--- Recorded information Enclosed Below ---

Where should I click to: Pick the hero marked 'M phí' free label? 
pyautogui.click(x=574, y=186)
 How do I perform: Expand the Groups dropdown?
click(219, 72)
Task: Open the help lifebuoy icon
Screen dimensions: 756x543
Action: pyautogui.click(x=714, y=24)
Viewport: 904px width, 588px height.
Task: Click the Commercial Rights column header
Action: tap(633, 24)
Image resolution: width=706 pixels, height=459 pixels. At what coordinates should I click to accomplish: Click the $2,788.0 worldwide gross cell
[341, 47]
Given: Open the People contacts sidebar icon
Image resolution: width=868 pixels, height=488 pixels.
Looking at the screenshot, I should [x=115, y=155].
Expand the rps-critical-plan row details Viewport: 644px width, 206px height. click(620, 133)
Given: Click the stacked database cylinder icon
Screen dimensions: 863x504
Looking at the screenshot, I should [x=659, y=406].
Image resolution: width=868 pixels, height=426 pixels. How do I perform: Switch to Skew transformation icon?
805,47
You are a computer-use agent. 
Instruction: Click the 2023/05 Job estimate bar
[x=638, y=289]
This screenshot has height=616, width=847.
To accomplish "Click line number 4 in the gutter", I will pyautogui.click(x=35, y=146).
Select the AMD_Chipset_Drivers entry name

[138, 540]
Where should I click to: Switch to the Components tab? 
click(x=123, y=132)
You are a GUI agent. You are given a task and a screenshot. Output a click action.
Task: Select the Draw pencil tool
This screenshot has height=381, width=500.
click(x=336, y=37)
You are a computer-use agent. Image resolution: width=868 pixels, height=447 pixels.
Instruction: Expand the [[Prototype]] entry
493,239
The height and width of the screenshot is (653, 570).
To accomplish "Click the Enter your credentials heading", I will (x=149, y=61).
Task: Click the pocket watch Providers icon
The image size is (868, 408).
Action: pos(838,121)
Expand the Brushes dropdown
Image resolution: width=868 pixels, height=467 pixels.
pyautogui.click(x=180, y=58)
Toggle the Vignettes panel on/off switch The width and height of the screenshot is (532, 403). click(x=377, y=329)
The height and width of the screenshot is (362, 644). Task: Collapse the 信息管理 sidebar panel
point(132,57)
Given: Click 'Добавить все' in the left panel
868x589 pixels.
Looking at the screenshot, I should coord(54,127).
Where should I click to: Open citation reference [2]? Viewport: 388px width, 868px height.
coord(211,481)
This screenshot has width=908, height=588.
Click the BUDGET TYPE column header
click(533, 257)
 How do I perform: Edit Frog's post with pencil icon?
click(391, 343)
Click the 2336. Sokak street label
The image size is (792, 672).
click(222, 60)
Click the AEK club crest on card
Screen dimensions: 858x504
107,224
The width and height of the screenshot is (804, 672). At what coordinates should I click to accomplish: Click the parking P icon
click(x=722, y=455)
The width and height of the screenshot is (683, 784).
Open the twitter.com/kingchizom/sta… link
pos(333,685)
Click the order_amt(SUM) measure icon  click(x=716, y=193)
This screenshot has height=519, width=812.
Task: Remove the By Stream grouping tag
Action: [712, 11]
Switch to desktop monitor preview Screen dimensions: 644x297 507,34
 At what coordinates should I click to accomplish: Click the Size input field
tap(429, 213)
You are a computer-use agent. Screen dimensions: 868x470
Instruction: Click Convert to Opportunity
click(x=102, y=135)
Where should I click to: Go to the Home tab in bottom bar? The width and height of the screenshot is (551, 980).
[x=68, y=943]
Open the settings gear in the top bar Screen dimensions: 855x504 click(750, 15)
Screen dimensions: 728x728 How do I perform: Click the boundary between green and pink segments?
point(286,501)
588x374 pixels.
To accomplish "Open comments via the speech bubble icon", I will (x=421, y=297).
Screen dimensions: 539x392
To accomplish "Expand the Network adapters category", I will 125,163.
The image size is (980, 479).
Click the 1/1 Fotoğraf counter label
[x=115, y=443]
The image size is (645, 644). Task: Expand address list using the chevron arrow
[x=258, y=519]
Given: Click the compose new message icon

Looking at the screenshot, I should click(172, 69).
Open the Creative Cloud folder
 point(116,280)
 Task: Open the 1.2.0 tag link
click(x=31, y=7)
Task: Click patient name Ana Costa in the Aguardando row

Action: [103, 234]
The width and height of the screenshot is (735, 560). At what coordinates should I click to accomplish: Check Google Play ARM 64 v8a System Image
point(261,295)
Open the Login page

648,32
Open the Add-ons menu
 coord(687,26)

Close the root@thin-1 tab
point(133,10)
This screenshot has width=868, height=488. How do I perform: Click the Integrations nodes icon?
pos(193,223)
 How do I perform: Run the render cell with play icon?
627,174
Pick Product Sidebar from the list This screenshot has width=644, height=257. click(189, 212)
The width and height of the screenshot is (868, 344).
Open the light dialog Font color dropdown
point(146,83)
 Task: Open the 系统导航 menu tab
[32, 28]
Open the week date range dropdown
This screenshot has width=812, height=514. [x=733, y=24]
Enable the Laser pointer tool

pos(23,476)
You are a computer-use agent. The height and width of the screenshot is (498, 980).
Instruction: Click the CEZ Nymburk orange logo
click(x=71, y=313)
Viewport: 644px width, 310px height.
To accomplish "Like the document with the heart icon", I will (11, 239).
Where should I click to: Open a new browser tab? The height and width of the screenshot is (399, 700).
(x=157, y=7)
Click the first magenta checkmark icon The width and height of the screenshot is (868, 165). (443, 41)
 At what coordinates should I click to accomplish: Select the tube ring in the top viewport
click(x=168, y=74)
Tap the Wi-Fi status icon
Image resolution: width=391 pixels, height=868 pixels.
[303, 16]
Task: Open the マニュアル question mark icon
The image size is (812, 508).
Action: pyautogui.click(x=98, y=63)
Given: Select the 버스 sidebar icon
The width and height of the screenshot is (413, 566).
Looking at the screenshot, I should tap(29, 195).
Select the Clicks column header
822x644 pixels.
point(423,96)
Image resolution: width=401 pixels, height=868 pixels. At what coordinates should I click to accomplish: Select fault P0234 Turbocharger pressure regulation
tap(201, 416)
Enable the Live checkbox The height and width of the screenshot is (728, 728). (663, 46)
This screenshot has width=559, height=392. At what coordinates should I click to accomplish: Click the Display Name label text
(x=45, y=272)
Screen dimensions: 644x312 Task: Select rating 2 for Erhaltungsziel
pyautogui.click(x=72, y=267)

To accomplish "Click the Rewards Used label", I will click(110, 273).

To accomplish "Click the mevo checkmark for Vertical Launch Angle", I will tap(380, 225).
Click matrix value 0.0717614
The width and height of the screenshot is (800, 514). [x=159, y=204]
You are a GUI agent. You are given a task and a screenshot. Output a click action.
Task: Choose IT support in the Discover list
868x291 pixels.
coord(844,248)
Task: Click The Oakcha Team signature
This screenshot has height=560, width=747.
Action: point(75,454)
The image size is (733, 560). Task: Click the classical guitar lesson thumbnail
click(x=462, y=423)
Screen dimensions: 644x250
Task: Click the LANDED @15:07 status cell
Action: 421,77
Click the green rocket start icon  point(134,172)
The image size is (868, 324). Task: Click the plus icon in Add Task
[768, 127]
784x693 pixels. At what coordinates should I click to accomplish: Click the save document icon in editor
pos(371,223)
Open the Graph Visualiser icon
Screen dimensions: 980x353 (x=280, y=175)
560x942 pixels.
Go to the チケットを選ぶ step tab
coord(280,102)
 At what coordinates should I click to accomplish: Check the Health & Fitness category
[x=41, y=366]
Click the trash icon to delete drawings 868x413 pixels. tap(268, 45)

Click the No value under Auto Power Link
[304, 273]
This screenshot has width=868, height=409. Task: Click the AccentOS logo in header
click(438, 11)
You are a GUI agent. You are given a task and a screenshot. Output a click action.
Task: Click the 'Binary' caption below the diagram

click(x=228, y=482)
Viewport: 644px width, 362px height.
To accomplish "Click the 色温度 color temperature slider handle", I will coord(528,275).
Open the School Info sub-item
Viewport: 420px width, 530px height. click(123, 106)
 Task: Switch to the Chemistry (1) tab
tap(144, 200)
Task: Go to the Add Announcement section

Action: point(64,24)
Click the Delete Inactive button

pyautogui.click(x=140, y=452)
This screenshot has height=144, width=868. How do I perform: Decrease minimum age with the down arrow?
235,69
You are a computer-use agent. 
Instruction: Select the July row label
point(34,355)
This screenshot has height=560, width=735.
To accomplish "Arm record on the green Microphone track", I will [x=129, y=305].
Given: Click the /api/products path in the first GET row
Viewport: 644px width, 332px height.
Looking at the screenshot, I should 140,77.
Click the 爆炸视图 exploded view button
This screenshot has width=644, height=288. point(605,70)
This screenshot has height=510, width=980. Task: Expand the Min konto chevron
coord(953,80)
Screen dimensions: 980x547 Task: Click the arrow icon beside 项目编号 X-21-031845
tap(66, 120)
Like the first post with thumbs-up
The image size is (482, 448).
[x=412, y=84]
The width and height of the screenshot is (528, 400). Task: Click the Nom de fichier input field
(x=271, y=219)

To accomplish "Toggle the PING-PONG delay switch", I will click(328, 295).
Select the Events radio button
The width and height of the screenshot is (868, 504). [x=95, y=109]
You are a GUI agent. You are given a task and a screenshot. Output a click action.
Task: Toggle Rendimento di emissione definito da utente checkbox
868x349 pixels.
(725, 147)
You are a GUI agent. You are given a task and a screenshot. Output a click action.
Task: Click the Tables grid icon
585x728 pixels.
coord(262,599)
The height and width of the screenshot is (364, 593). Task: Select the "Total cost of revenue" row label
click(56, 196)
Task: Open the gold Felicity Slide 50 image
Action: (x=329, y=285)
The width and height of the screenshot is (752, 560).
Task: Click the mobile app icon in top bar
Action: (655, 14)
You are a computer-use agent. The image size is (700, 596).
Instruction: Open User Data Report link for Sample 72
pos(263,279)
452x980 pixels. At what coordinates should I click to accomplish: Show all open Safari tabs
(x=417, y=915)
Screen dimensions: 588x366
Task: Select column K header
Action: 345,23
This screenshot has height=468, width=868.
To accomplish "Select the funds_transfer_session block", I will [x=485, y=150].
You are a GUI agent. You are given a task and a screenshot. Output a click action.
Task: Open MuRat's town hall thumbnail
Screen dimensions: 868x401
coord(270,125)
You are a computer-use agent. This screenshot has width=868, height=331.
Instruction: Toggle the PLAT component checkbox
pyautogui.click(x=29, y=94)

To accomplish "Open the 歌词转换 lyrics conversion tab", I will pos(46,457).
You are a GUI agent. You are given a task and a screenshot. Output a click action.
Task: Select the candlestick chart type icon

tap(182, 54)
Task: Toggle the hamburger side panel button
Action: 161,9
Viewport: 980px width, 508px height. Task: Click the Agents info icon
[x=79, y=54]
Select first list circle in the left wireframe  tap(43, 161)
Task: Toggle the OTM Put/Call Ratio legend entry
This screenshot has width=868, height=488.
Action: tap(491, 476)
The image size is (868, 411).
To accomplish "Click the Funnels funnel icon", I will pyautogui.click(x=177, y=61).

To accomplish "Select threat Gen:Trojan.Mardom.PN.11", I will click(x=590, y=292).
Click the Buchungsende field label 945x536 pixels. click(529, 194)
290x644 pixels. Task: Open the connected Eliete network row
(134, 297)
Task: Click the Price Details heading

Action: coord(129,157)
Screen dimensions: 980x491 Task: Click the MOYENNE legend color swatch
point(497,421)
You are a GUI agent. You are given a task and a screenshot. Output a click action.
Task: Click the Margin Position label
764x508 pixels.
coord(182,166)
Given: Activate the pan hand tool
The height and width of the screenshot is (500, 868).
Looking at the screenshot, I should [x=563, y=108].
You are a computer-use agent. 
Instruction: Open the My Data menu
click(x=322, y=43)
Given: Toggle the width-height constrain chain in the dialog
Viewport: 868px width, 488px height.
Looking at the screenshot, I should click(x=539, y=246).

--- End of Enclosed Recorded information ---

» What you have to do:
Give again, unchanged, the lines running from the top of the material above through the line that has "Given: Open the People contacts sidebar icon", and nothing more.

» Result of this exercise:
Where should I click to: Pick the hero marked 'M phí' free label? 
pyautogui.click(x=574, y=186)
 How do I perform: Expand the Groups dropdown?
click(219, 72)
Task: Open the help lifebuoy icon
Screen dimensions: 756x543
Action: pyautogui.click(x=714, y=24)
Viewport: 904px width, 588px height.
Task: Click the Commercial Rights column header
Action: tap(633, 24)
Image resolution: width=706 pixels, height=459 pixels. At what coordinates should I click to accomplish: Click the $2,788.0 worldwide gross cell
[341, 47]
Given: Open the People contacts sidebar icon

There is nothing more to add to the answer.